New Law Allows Medical Care Arrangement Payments Deductible

The IRS has released proposed regulations proposing to treat taxpayer-paid expenses related to certain medical care arrangements, including direct primary care arrangements, health care sharing ministries, and government-sponsored health care programs, as deductible under Code Sec 213.. Also, a health reimbursement arrangement would be able to provide reimbursements for direct primary care arrangement fees and for payments for membership in a health care sharing ministry.

Code Sec 213(a) allows a deduction for expenses paid during the tax year, not compensated for by insurance or otherwise, for medical care of the taxpayer, the taxpayer’s spouse, and the taxpayer’s dependent, to the extent the expenses exceed 10% of adjusted gross income (AGI) (7.5% of AGI for a tax year beginning before January 1, 2021).

Code 213 Sec (d)(1) defines “medical care” as amounts paid for (A) the diagnosis, cure, mitigation, treatment, or prevention of disease, or for the purpose of affecting any structure or function of the body; (B) transportation primarily for and essential to obtaining medical care referred to in (A); (C) qualified long-term care services; or (D) insurance covering medical care and transportation as described in (A) and (B), respectively (“medical insurance”), including supplementary medical insurance for the aged (Medicare Part B), and any qualified long-term care insurance contract.

An HRA is, in general, a type of account-based group health plan funded solely by employer contributions (with no salary reduction contributions or other contributions by employees) that reimburses an employee solely for medical care expenses incurred by the employee (and, at the discretion of the plan sponsor, the employee’s family), up to a maximum dollar amount for a coverage period.

On June 24, 2019, the president issued Executive Order 13877, “Improving Price and Quality Transparency in American Healthcare to Put Patients First” (84 FR 30849 (June 27, 2019)). The Executive Order directs the IRS to “propose regulations to treat expenses related to certain types of arrangements, potentially including direct primary care arrangements and healthcare sharing ministries, as eligible medical expenses under Code Sec (d) .”

Expenses paid for medical care under section 213(d)(1)(A) would include amounts paid for a direct primary care arrangement  And amounts paid for membership in a health care sharing ministry that shares expenses for medical care under section 213(d)(1)(A), would be payments for medical insurance under Code Sec 213 (d)(1)(D).

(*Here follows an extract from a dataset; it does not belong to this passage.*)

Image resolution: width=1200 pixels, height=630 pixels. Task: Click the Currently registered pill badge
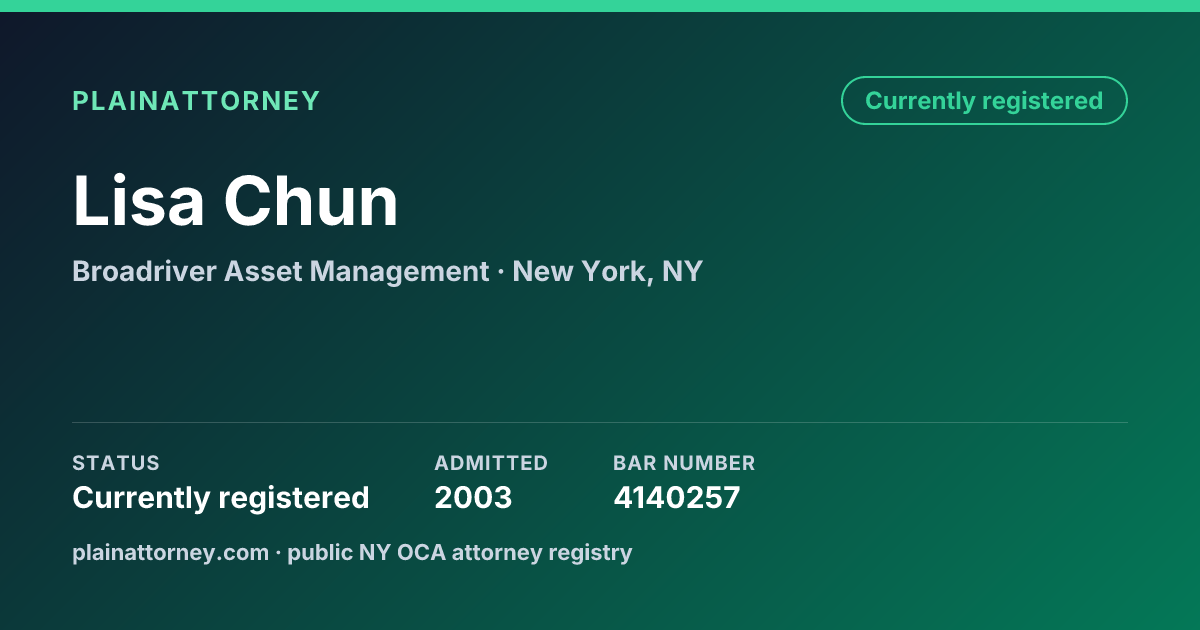[x=984, y=101]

A “direct primary care arrangement” would be a contract between an individual and one or more primary care physicians under which the physician or physicians agree to provide medical care (as defined in Code Sec 213 (d)(1)(A) for a fixed annual or periodic fee without billing a third party.

For the purpose of  Code Sec 213, a health care sharing ministry would be an organization: (1) which is described in Code Sec 501 (c)(3) and is exempt from taxation under Code Sec 501(a); (2) members of which share a common set of ethical or religious beliefs and share medical expenses among members in accordance with those beliefs and without regard to the State in which a member resides or is employed; (3) members of which retain membership even after they develop a medical condition; (4) which (or a predecessor of which) has been in existence at all times since December 31, 1999, and medical expenses of its members have been shared continuously and without interruption since at least December 31, 1999; and (5) which conducts an annual audit which is performed by an independent certified public accounting firm in accordance with generally accepted accounting principles and which is made available to the public upon request.

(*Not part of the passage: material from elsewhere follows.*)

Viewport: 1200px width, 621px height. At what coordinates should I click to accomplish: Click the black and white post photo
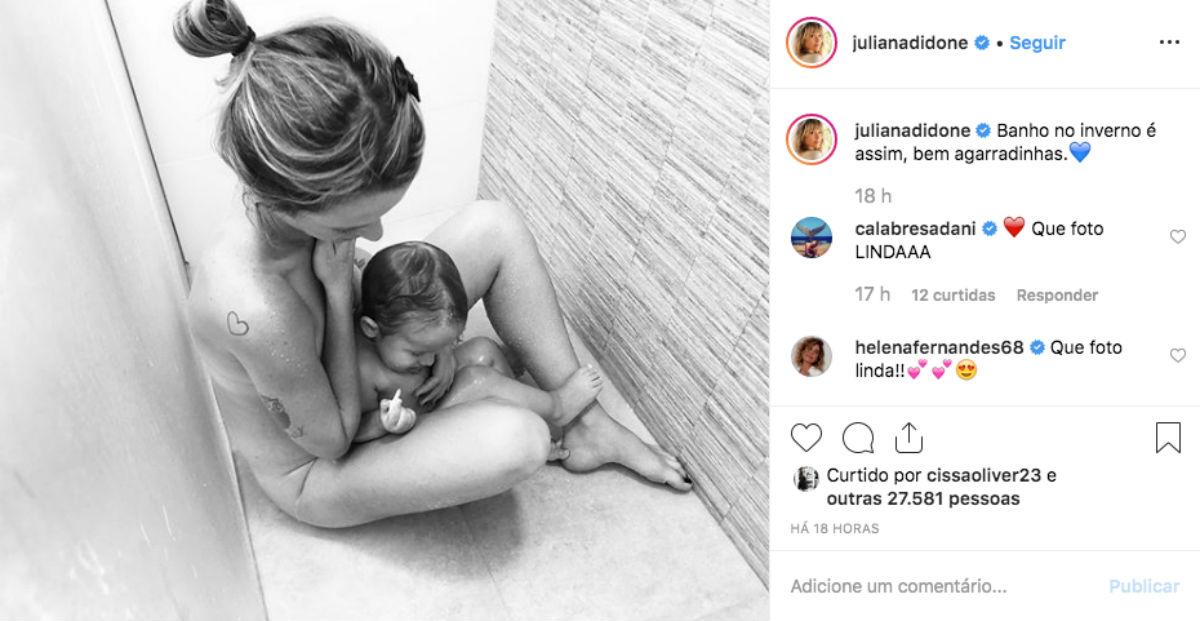tap(385, 310)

The definition of health care sharing ministry is the same as is found in Sec 5000(a)(d)(2)(b)(ii)(regarding the minimum essential coverage rules for purposes of the Affordable Care Act’s individual mandate)

Under the proposed regs, an HRA would be able to provide reimbursements for direct primary care arrangement fees. And an HRA would be able to reimburse payments for membership in a health care sharing ministry as a medical care expense under Code SEC 213(d).

The proposed regulations also propose that the following government-sponsored health care programs would also be medical insurance under  Cod Sec 213 (d)(1)(D): (i) The Medicare program under title XVIII of the Social Security Act (42 USC 1395c and following sections), including Parts A, B, C, and D; (ii) Medicaid programs under title XIX of the Social Security Act (42 USC 1396 et seq.); (iii) The Children’s Health Insurance Program (CHIP) under title XXI of the Social Security Act (42 USC 1397aa et seq.); (iv) Medical coverage under chapter 55 of title 10 USC, including coverage under the TRICARE program (insurance for members of the military and their families); and (v) Veterans’ health care programs under chapter 17 or 18 of title 38 USC.

Payments of premiums, etc. for these government-sponsored health care programs have historically been treated as deductible by IRS.

Therfore, to the extent one of these government-sponsored health programs requires individuals to pay premiums or enrollment fees for coverage under the program, those amounts would be eligible for a deduction as a medical expense under Code Sec 213..

Effective date. The proposed regulations are proposed to apply for tax years that begin on or after the date of publication of a Treasury decision adopting these rules as final regulations in the Federal Register.